50 histoires vraies concernant les Rolling Stones – un légendaire moderne


Ceci ne concerne pas les Rolling Stones, mais nous concerne nous, qui les écoutions, et c’est au même endroit, c’en est encore une des figures. C’était peut-être notre lien même aux Rolling Stones qui s’y jouait.

Les nappes de souvenirs ne se préoccupent pas de linéarité, ni de chronologie – elles se recouvrent, se confondent ou s’ignorent. Les événements politiques du printemps 1968 n’interfèrent pas avec la durée propre de ceux qui concernent la musique.

Nous écoutions le pop anglais depuis au moins trois ans. Il nous manquait une figure pour que l’identification soit parfaite : nous n’étions pas des enfants de Londres, Birmingham ou Liverpool. Le chemin du destin, qui les avait saisis là-bas, nous laisserait donc de côté ?

Et puis vinrent les Variations. Sans doute qu’il devait y en avoir eu d’autres avant, d’autres en même temps, qu’il y en aurait d’autres après, à Bordeaux par exemple, ou les Thugs à Angers.
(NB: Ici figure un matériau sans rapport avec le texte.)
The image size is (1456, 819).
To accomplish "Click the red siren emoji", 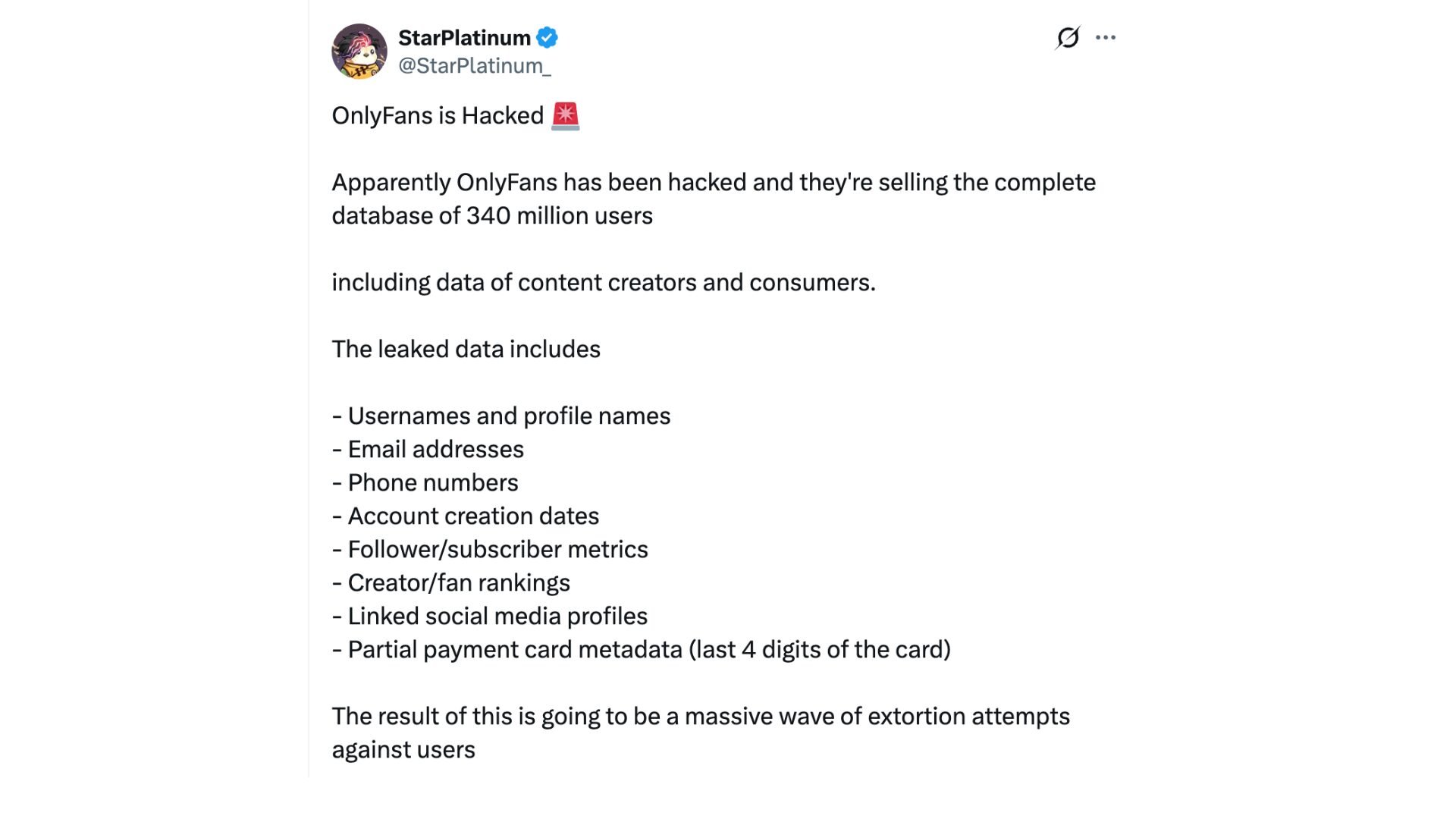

Simplement, avec les Variations tout d’un coup on savait qu’on avait le bon numéro. Ils avaient tout. Et ils pouvaient tenir le rôle à notre place : avec eux c’était gagné, c’était nous en eux, et c’était au même niveau, au même endroit. Et ils jouaient la bonne musique, celle de là-bas, reprise au rouge, mais avec leur manière aussi un peu douce, un peu traînante et saturée. Il ne s’agissait pas de ressembler ni de refaire, il s’agissait de le faire en tant que nous-mêmes, et ça s’appellerait rock français juste pour qu’on soit dans la grande charrette monde avec tous les autres.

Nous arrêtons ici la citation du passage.